On Do, 2014-12-04 at 16:11 +0800, Herbert Xu wrote:
While working on rhashtable it came to me that this whole concept
of arch_fast_hash is flawed. CRCs are linear functions so it's
fairly easy for an attacker to identify collisions or at least
eliminate a large amount of search space (e.g., controlling the
last bit of the hash result is almost trivial, even when you add
a random seed).
So what exactly are we going to use arch_fast_hash for? Presumably
it's places where security is never goint to be an issue, right?
--Even if security wasn't an issue, straight CRC32 has really poor
lower-order bit distribution, which makes it a terrible choice for
a hash table that simply uses the lower-order bits.

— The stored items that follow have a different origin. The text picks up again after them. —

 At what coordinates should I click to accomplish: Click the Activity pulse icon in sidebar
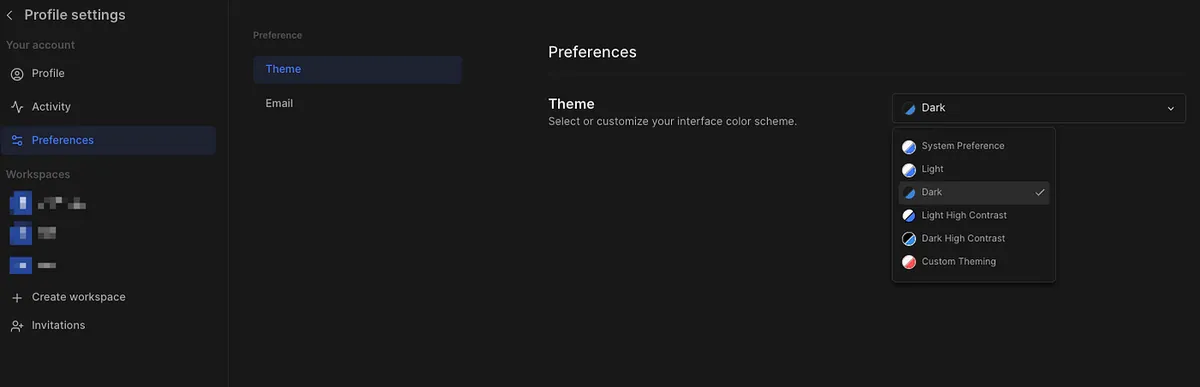click(x=17, y=107)
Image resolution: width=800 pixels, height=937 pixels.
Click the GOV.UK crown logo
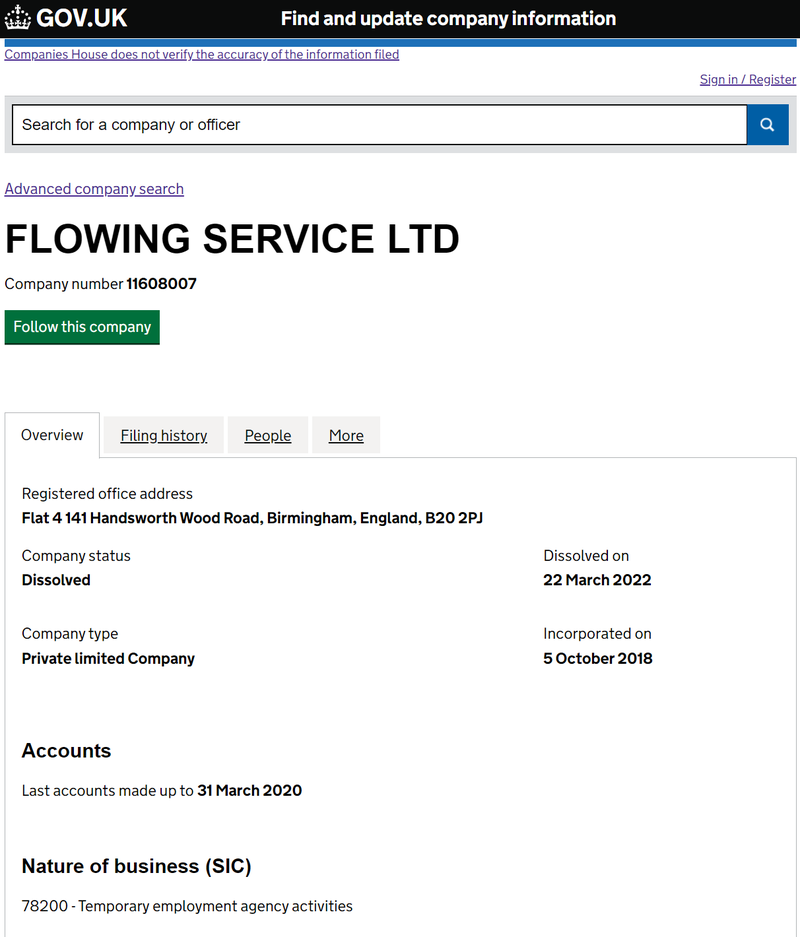(x=18, y=18)
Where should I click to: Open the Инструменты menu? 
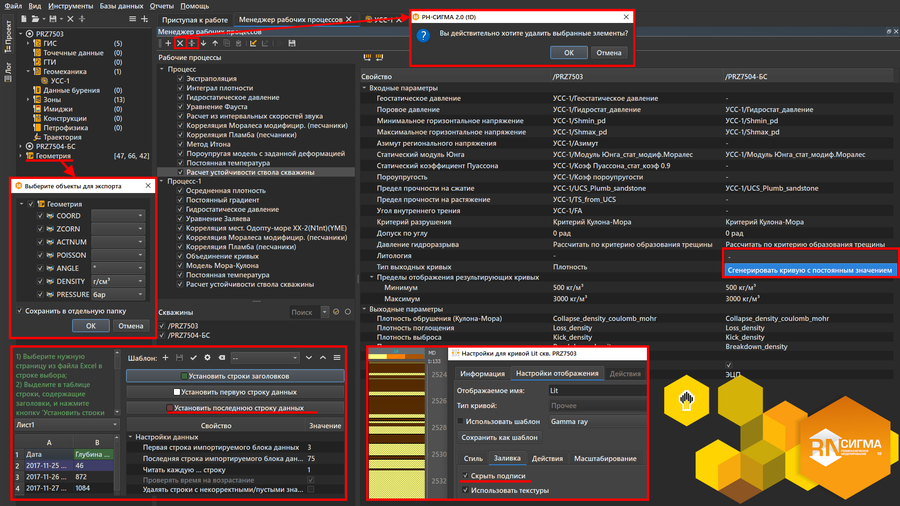click(x=70, y=6)
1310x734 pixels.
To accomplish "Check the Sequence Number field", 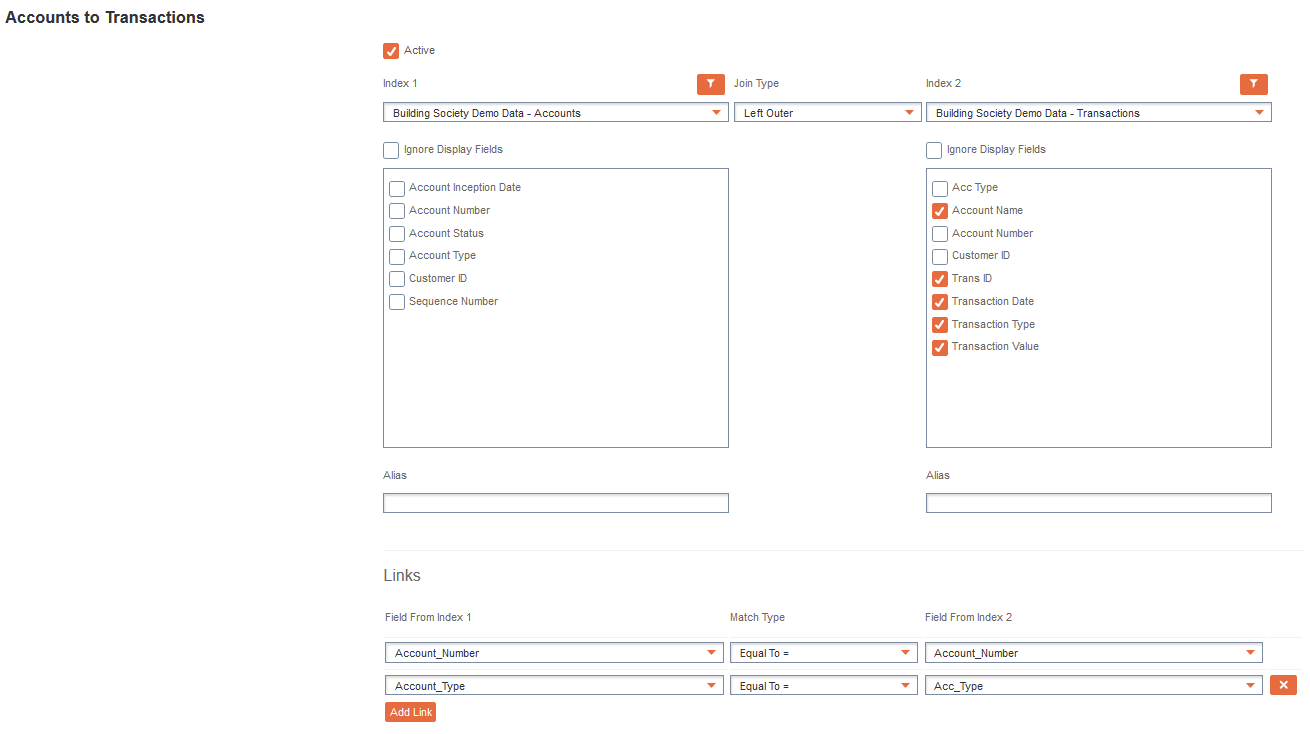I will [397, 302].
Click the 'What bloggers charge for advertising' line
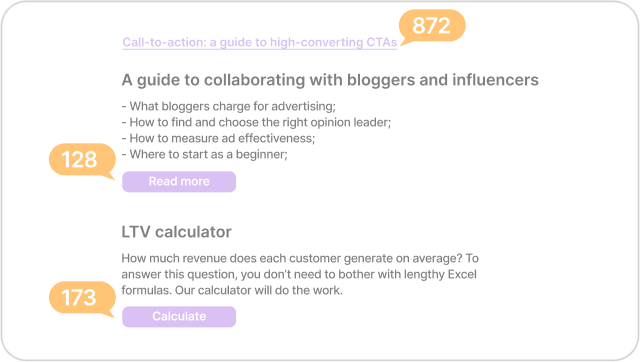This screenshot has height=362, width=640. pos(229,107)
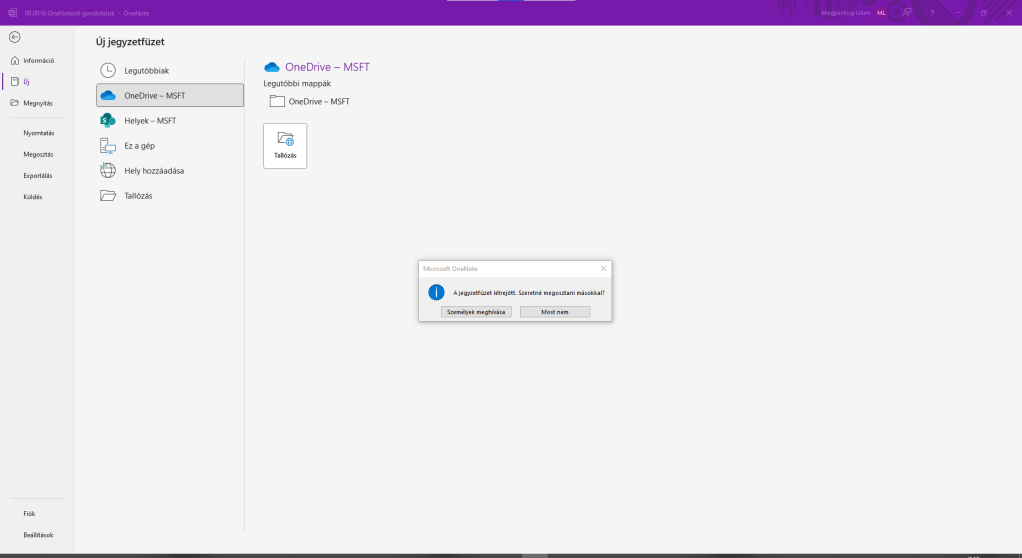Viewport: 1022px width, 558px height.
Task: Open the recent OneDrive – MSFT folder
Action: tap(310, 101)
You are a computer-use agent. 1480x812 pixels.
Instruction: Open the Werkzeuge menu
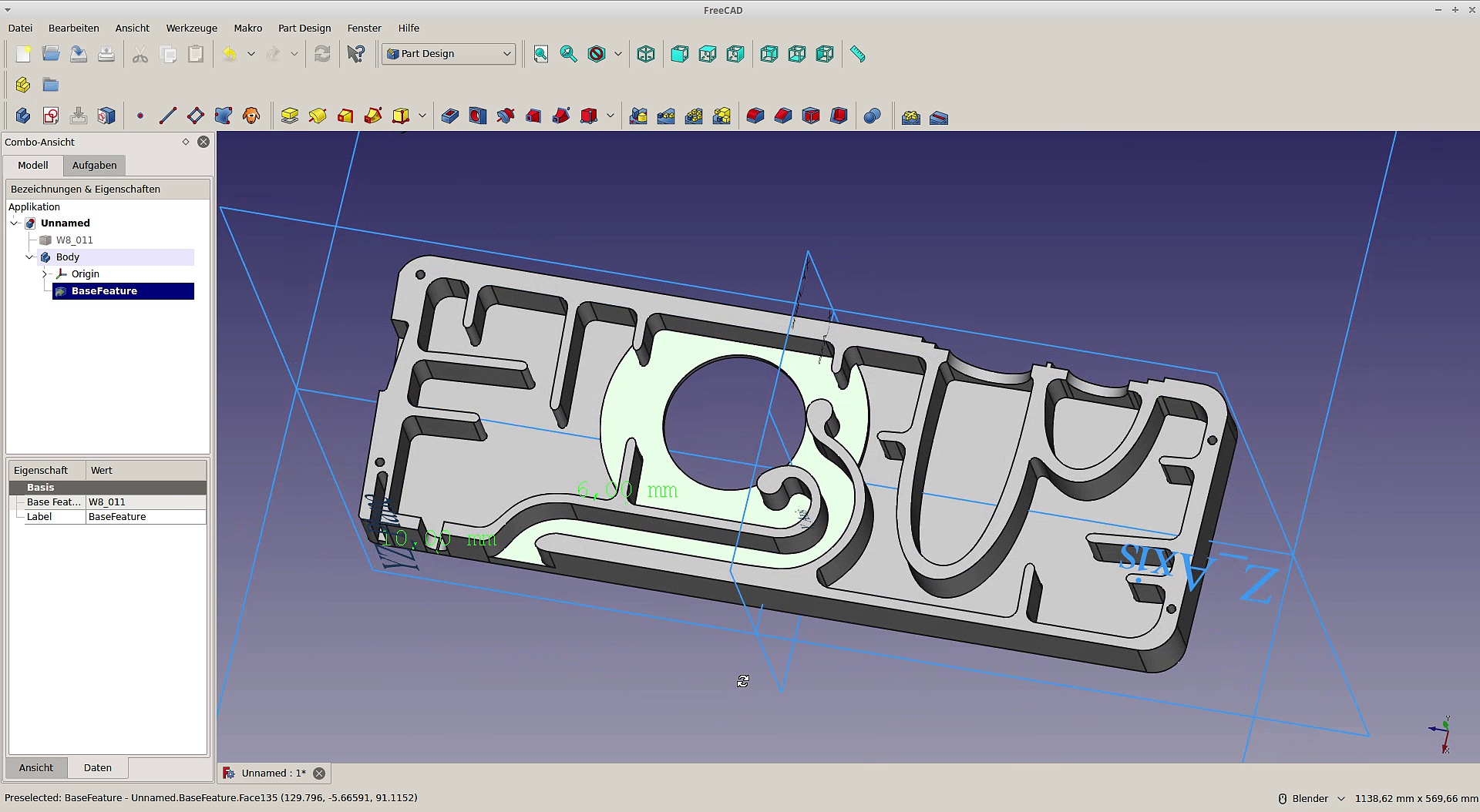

I wondered the same while trying to use arch_fast_hash in a lot more
places (I did a new implementation in assembler I'll send later on, it
is mostly optimized to deal with ovs flow keys).
While the uniformity of crc32 does actually look good and IMHO this even
holds for the lower bits of the hash, I totally agree on the linearity
matters.
The easiest way to make arch_fast_hash non-linear would be to build up
on the crc32 instruction like e.g. the cityhash function family does and
it seems not too hard to do that by combining two crc32c outputs of the
original and cyclic shifted input data. I have doubts if this is faster
than jhash in the end. There are proposals from Intel to do so, but they
are patent encumbered. :/
For most consumers in the networking stack, security and DoS resistence
is an issue. OVS, for which this was designed at first does do rehashing
from time to time, but still there is a possible DoS attack vector with
this hashing algorithm.